Task prompt – Copy the following items word for word, top to bottom.

Records for processing –
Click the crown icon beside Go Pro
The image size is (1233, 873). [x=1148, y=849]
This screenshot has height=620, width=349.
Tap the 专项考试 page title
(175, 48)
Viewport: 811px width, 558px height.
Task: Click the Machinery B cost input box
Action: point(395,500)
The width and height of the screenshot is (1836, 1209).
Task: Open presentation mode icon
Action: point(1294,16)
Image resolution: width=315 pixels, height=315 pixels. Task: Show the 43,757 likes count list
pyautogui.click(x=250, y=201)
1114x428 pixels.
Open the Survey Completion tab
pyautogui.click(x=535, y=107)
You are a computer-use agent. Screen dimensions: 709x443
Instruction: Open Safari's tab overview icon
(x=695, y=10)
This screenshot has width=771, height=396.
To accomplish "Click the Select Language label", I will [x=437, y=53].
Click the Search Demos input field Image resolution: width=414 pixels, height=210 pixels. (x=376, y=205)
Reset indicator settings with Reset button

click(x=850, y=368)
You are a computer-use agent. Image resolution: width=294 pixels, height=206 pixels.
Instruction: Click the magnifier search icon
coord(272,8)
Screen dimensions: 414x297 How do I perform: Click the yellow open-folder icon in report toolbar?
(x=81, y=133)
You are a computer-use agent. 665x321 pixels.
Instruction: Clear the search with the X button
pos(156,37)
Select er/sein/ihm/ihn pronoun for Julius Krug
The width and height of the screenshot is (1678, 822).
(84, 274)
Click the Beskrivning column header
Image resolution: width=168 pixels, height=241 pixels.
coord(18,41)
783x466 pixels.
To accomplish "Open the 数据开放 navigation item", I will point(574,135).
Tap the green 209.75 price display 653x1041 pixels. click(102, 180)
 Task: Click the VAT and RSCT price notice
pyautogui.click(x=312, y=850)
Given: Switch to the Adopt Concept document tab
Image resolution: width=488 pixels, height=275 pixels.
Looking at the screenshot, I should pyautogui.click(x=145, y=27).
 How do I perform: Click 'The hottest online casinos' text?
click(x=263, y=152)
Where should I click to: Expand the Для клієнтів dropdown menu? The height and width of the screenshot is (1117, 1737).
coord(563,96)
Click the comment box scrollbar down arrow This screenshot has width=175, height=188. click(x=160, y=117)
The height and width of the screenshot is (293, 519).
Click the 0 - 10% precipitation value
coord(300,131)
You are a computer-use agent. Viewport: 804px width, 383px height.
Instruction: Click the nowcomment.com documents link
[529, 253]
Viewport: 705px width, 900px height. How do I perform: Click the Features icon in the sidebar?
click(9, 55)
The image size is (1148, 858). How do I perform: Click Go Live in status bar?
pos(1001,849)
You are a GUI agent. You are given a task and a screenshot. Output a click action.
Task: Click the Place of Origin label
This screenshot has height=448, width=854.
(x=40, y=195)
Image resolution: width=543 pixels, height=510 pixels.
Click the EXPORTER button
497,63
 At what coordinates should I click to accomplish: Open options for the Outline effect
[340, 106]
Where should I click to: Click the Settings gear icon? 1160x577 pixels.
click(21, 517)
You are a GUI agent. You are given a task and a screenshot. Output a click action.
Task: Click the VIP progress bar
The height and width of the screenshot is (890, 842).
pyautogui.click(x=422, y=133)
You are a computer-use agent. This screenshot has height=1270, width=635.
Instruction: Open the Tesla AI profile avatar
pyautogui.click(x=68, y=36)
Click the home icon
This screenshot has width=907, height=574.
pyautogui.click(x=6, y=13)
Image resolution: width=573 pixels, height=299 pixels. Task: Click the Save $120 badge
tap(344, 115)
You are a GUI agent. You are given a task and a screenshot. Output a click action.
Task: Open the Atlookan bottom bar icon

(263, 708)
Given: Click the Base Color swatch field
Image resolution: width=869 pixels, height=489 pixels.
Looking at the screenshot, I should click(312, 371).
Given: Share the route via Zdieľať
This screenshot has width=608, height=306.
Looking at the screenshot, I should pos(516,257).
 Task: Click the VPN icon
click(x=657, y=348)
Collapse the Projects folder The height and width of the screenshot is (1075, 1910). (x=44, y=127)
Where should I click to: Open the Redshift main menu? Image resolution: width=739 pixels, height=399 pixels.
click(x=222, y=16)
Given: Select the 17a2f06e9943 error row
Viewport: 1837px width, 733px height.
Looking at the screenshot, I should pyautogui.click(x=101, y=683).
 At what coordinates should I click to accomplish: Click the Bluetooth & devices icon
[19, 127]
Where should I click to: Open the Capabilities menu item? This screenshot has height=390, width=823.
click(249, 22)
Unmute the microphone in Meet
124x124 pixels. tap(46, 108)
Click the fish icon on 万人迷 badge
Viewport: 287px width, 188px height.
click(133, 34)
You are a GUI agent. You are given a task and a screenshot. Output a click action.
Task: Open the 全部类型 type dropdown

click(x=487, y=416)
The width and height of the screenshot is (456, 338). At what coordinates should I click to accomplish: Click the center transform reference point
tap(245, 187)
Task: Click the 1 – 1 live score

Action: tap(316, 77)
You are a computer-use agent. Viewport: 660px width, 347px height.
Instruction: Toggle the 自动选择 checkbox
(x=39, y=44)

Written answer –
Click the crown icon beside Go Pro
The image size is (1233, 873). [x=1148, y=849]
This screenshot has height=620, width=349.
Tap the 专项考试 page title
(175, 48)
Viewport: 811px width, 558px height.
Task: Click the Machinery B cost input box
Action: point(395,500)
The width and height of the screenshot is (1836, 1209).
Task: Open presentation mode icon
Action: point(1294,16)
Image resolution: width=315 pixels, height=315 pixels. Task: Show the 43,757 likes count list
pyautogui.click(x=250, y=201)
1114x428 pixels.
Open the Survey Completion tab
pyautogui.click(x=535, y=107)
You are a computer-use agent. Screen dimensions: 709x443
Instruction: Open Safari's tab overview icon
(x=695, y=10)
This screenshot has width=771, height=396.
To accomplish "Click the Select Language label", I will [x=437, y=53].
Click the Search Demos input field Image resolution: width=414 pixels, height=210 pixels. (x=376, y=205)
Reset indicator settings with Reset button

click(x=850, y=368)
You are a computer-use agent. Image resolution: width=294 pixels, height=206 pixels.
Instruction: Click the magnifier search icon
coord(272,8)
Screen dimensions: 414x297 How do I perform: Click the yellow open-folder icon in report toolbar?
(x=81, y=133)
You are a computer-use agent. 665x321 pixels.
Instruction: Clear the search with the X button
pos(156,37)
Select er/sein/ihm/ihn pronoun for Julius Krug
The width and height of the screenshot is (1678, 822).
(84, 274)
Click the Beskrivning column header
Image resolution: width=168 pixels, height=241 pixels.
coord(18,41)
783x466 pixels.
To accomplish "Open the 数据开放 navigation item", I will point(574,135).
Tap the green 209.75 price display 653x1041 pixels. click(102, 180)
 Task: Click the VAT and RSCT price notice
pyautogui.click(x=312, y=850)
Given: Switch to the Adopt Concept document tab
Image resolution: width=488 pixels, height=275 pixels.
Looking at the screenshot, I should pyautogui.click(x=145, y=27).
 How do I perform: Click 'The hottest online casinos' text?
click(x=263, y=152)
Where should I click to: Expand the Для клієнтів dropdown menu? The height and width of the screenshot is (1117, 1737).
coord(563,96)
Click the comment box scrollbar down arrow This screenshot has width=175, height=188. click(x=160, y=117)
The height and width of the screenshot is (293, 519).
Click the 0 - 10% precipitation value
coord(300,131)
You are a computer-use agent. Viewport: 804px width, 383px height.
Instruction: Click the nowcomment.com documents link
[529, 253]
Viewport: 705px width, 900px height. How do I perform: Click the Features icon in the sidebar?
click(9, 55)
The image size is (1148, 858). How do I perform: Click Go Live in status bar?
pos(1001,849)
You are a GUI agent. You are given a task and a screenshot. Output a click action.
Task: Click the Place of Origin label
This screenshot has height=448, width=854.
(x=40, y=195)
Image resolution: width=543 pixels, height=510 pixels.
Click the EXPORTER button
497,63
 At what coordinates should I click to accomplish: Open options for the Outline effect
[340, 106]
Where should I click to: Click the Settings gear icon? 1160x577 pixels.
click(21, 517)
You are a GUI agent. You are given a task and a screenshot. Output a click action.
Task: Click the VIP progress bar
The height and width of the screenshot is (890, 842).
pyautogui.click(x=422, y=133)
You are a computer-use agent. This screenshot has height=1270, width=635.
Instruction: Open the Tesla AI profile avatar
pyautogui.click(x=68, y=36)
Click the home icon
This screenshot has width=907, height=574.
pyautogui.click(x=6, y=13)
Image resolution: width=573 pixels, height=299 pixels. Task: Click the Save $120 badge
tap(344, 115)
You are a GUI agent. You are given a task and a screenshot. Output a click action.
Task: Open the Atlookan bottom bar icon

(263, 708)
Given: Click the Base Color swatch field
Image resolution: width=869 pixels, height=489 pixels.
Looking at the screenshot, I should click(312, 371).
Given: Share the route via Zdieľať
This screenshot has width=608, height=306.
Looking at the screenshot, I should pos(516,257).
 Task: Click the VPN icon
click(x=657, y=348)
Collapse the Projects folder The height and width of the screenshot is (1075, 1910). (x=44, y=127)
Where should I click to: Open the Redshift main menu? Image resolution: width=739 pixels, height=399 pixels.
click(x=222, y=16)
Given: Select the 17a2f06e9943 error row
Viewport: 1837px width, 733px height.
Looking at the screenshot, I should pyautogui.click(x=101, y=683).
 At what coordinates should I click to accomplish: Click the Bluetooth & devices icon
[19, 127]
Where should I click to: Open the Capabilities menu item? This screenshot has height=390, width=823.
click(249, 22)
Unmute the microphone in Meet
124x124 pixels. tap(46, 108)
Click the fish icon on 万人迷 badge
Viewport: 287px width, 188px height.
click(133, 34)
You are a GUI agent. You are given a task and a screenshot. Output a click action.
Task: Open the 全部类型 type dropdown

click(x=487, y=416)
The width and height of the screenshot is (456, 338). At what coordinates should I click to accomplish: Click the center transform reference point
tap(245, 187)
Task: Click the 1 – 1 live score

Action: tap(316, 77)
You are a computer-use agent. Viewport: 660px width, 347px height.
Instruction: Toggle the 自动选择 checkbox
(x=39, y=44)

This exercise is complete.